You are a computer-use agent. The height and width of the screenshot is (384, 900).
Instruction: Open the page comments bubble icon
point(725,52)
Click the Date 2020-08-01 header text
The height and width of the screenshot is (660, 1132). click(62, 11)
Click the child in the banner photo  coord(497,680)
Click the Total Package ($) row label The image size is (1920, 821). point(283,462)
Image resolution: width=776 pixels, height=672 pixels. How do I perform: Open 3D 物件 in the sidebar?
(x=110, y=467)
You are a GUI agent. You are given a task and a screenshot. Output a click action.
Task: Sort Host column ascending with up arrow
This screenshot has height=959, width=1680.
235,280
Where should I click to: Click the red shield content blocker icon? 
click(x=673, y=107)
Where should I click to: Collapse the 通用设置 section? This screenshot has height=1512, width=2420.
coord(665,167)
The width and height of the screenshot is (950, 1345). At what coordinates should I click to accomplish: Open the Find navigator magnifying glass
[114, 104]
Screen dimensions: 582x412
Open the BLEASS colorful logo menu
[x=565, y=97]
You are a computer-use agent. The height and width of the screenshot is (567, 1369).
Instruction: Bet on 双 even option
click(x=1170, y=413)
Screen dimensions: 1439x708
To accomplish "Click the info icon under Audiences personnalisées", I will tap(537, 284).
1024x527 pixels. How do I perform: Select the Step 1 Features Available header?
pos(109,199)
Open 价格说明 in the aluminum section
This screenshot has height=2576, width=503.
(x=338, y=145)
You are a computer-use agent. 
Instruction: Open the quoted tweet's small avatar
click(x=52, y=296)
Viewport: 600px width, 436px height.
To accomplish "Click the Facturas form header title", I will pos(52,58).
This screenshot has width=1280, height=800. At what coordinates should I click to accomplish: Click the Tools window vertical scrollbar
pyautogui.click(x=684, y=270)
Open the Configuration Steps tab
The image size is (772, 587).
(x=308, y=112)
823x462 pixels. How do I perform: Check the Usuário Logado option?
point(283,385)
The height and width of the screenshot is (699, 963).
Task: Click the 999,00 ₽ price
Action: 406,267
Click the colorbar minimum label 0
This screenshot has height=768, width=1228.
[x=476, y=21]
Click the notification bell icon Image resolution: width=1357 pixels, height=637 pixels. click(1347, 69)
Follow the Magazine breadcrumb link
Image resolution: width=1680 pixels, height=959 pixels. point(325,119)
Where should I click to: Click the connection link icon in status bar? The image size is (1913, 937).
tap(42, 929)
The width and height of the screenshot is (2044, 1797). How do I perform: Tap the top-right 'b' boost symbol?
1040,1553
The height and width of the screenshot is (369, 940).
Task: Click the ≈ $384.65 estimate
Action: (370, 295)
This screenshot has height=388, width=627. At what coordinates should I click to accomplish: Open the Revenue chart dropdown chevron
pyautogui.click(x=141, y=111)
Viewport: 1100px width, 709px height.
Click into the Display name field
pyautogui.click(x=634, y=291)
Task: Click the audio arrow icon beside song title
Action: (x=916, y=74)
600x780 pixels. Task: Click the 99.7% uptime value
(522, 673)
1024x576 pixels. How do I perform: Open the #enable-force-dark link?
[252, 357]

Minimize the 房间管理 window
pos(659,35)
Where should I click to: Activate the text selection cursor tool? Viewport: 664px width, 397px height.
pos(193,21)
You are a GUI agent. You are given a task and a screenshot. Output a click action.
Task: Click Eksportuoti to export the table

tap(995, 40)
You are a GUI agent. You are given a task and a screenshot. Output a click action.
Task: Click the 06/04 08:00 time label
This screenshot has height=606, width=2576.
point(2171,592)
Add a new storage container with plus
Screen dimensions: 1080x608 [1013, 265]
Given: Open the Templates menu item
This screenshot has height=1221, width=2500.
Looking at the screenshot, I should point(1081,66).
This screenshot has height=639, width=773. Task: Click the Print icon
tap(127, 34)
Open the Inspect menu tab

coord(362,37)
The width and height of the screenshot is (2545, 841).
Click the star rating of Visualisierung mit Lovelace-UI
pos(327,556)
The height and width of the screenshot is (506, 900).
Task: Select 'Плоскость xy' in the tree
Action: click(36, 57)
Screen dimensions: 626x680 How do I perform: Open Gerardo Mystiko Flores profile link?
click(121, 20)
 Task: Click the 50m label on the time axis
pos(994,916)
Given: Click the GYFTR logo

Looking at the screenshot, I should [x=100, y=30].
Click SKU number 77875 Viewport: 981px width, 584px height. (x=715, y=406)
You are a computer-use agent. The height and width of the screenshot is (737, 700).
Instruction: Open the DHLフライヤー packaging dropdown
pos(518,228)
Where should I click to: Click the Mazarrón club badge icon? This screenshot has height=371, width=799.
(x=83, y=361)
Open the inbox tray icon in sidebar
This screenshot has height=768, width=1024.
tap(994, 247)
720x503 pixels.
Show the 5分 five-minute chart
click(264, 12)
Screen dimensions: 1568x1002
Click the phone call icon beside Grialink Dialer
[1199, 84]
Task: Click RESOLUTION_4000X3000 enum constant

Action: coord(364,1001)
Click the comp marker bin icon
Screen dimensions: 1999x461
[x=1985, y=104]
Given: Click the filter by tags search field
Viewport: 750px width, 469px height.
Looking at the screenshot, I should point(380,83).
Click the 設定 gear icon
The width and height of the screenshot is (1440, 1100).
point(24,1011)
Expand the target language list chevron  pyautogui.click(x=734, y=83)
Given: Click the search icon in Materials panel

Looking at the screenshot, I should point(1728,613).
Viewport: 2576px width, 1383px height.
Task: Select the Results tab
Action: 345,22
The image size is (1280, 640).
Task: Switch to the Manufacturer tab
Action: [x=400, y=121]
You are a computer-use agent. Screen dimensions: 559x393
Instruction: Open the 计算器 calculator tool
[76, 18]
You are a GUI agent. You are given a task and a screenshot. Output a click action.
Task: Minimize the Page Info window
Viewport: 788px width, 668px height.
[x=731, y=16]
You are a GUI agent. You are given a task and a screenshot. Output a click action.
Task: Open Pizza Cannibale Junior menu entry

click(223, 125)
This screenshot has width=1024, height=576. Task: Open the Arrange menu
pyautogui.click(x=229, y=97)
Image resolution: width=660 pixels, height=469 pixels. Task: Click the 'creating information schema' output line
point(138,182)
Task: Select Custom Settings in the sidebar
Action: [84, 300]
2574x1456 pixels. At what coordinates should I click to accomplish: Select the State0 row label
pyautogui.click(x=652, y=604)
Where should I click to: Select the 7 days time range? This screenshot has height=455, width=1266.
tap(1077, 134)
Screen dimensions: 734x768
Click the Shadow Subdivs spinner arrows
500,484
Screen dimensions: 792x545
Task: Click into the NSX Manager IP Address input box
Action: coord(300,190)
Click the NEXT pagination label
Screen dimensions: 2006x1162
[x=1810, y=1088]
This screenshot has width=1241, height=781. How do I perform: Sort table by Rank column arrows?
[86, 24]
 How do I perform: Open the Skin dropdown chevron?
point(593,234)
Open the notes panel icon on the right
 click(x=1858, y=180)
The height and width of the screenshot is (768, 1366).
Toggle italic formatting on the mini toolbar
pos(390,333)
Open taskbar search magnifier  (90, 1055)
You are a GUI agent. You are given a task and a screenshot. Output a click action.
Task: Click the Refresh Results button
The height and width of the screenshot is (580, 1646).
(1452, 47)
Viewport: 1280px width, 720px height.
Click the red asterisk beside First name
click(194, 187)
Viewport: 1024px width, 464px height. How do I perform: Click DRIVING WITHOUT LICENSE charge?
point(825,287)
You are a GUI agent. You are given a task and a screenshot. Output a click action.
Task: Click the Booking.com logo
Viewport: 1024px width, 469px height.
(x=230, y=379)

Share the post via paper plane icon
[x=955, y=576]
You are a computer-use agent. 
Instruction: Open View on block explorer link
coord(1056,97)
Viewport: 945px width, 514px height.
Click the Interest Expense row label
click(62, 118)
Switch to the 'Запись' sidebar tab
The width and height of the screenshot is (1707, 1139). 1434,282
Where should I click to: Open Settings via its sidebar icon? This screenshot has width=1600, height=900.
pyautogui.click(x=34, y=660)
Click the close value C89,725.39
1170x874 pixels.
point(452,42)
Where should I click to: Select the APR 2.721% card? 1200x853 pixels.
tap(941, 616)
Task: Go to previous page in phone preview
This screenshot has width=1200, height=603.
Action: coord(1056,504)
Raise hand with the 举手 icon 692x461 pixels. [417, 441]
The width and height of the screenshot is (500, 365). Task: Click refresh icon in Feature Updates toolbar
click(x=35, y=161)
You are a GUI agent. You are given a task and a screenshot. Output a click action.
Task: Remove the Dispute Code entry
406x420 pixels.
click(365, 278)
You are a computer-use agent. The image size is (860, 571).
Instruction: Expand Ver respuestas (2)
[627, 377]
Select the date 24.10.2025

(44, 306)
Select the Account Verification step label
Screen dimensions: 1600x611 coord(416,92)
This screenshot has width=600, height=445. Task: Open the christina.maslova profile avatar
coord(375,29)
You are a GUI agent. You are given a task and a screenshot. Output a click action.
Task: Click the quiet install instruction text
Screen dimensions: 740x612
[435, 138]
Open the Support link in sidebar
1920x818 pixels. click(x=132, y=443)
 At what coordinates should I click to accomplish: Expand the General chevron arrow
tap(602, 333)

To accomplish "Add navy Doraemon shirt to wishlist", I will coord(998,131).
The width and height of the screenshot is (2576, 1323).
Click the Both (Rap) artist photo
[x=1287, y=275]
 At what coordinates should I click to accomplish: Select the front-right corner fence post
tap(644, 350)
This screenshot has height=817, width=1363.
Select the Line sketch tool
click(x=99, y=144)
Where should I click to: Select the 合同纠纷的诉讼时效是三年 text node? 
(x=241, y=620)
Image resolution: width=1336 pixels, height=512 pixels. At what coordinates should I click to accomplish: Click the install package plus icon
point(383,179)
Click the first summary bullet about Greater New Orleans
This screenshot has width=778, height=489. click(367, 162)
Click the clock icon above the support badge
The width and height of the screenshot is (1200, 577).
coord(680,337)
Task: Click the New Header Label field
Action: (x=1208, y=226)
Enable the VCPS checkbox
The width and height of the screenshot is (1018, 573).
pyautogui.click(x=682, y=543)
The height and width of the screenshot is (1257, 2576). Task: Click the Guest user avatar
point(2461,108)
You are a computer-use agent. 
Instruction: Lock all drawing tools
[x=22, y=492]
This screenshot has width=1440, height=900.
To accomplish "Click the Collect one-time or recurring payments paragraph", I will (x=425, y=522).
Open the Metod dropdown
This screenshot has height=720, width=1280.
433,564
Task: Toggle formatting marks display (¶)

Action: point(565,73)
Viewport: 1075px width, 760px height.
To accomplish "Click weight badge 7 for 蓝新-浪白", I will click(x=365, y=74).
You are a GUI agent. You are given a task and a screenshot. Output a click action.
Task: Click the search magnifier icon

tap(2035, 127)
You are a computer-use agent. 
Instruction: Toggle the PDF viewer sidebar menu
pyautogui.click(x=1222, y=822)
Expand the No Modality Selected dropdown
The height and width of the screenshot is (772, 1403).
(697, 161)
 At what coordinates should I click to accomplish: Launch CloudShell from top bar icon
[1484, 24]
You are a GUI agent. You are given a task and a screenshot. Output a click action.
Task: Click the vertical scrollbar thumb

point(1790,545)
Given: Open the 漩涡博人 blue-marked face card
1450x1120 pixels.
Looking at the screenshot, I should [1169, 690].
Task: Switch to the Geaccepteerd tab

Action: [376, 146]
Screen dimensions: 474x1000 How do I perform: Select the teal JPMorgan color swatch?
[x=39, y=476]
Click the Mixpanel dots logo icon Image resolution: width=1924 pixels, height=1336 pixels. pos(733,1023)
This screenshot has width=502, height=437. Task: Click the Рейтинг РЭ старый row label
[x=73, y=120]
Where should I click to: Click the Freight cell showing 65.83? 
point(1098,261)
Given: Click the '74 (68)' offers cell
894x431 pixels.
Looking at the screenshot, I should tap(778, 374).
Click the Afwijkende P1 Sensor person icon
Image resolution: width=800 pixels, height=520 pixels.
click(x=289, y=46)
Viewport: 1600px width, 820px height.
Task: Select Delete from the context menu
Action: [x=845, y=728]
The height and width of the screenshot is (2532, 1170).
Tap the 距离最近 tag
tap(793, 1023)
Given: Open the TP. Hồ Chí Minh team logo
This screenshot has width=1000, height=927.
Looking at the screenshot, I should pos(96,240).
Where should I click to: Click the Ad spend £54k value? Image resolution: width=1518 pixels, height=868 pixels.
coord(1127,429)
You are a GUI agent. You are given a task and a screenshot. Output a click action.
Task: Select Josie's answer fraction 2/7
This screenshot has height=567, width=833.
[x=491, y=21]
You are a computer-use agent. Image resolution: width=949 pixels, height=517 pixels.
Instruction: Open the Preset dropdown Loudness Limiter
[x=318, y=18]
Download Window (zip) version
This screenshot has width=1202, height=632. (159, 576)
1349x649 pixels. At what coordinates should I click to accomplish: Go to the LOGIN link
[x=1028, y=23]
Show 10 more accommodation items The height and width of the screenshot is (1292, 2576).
________________________
• _Your goal_
Could you give the material from its first line through the line containing "(x=110, y=467)" as a numbered list, leaving out any blank lines?

• _The solution_
1. You are a computer-use agent. The height and width of the screenshot is (384, 900).
2. Instruction: Open the page comments bubble icon
3. point(725,52)
4. Click the Date 2020-08-01 header text
5. The height and width of the screenshot is (660, 1132). click(62, 11)
6. Click the child in the banner photo  coord(497,680)
7. Click the Total Package ($) row label The image size is (1920, 821). point(283,462)
8. Image resolution: width=776 pixels, height=672 pixels. How do I perform: Open 3D 物件 in the sidebar?
9. (x=110, y=467)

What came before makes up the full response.